Locomotive Publishing Company
The Locomotive Publishing Company was established in 1900, and was probably the first organisation to make railway photographs commercially available. The LPC had sprung from the 'F Moore' trading company founded by two railway enthusiasts apprenticed to the Great Eastern Railway, A and A R Morton Bell. In 1896, joined by a third brother, W J Bell, they had commenced publication of the first popular railway periodical, Moore's Monthly Magazine, which soon changed its name to the 'Locomotive'. It drew on an archive of railway images the brothers had acquired from the steadily growing band of railway photographers, and the LPC successfully marketed these 'F Moore' photographs to a new phenomenon, groups of railway collectors and enthusiasts.
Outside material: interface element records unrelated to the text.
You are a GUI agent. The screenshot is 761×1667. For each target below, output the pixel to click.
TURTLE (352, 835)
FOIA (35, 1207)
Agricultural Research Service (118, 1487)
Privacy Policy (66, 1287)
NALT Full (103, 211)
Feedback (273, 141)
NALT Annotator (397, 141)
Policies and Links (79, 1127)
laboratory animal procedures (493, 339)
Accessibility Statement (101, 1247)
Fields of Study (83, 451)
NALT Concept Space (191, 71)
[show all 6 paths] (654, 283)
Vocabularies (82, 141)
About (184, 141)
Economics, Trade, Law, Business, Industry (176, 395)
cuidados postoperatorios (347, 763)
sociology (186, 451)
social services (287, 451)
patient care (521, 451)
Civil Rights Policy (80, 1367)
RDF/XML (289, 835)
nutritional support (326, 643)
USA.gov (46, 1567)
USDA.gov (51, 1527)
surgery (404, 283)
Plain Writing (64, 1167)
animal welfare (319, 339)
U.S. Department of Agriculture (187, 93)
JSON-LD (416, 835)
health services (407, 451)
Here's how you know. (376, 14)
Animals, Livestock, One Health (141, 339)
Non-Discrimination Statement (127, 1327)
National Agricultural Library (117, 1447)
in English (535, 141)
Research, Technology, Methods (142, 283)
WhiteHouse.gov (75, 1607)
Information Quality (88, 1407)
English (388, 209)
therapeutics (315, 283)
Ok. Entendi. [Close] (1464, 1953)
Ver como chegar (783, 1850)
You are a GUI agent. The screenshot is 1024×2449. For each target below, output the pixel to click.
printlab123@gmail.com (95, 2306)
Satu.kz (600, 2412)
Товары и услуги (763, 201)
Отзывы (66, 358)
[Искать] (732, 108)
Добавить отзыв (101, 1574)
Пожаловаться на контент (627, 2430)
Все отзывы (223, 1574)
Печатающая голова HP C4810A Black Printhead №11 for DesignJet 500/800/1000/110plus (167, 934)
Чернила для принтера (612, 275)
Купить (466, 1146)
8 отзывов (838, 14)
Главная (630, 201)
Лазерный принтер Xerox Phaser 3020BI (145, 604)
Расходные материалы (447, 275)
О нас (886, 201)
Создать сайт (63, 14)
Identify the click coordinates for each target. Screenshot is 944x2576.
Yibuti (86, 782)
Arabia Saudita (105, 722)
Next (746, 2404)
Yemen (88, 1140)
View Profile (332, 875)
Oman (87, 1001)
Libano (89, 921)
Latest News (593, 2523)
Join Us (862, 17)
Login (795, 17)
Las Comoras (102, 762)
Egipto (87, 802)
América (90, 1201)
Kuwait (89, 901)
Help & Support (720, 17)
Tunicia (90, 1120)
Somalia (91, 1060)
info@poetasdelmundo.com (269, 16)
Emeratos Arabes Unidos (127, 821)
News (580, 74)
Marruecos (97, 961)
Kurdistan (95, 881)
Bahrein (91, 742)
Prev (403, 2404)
The business expanded during the first decades of the twentieth century, with increasing numbers of photographers supplying negatives to the LPC or placing them on loan for copying. The LPC also used some official photographs and commissioned work, including images taken by W J Bell.
LPC initially issued its photographs as 10 x 8 and 8½ x 6½ ins prints or as 'cartes de visites' but in the early years of the twentieth century the company became involved in the new postcard-collecting hobby and sold large quantities of these cards. They included 'painted photographs' and copies of paintings by John Rudd, who signed himself 'F Moore', and both printed and genuine versions of photographs.
Having survived bombing during the Second World War at its home in Amen Corner, London and a subsequent move to Horseferry Road, the company was sold in 1951 to the publisher Ian Allan. In 1992 the archive, together with its associated rights, was acquired by the National Railway Museum, with the assistance of the National Heritage Memorial Fund.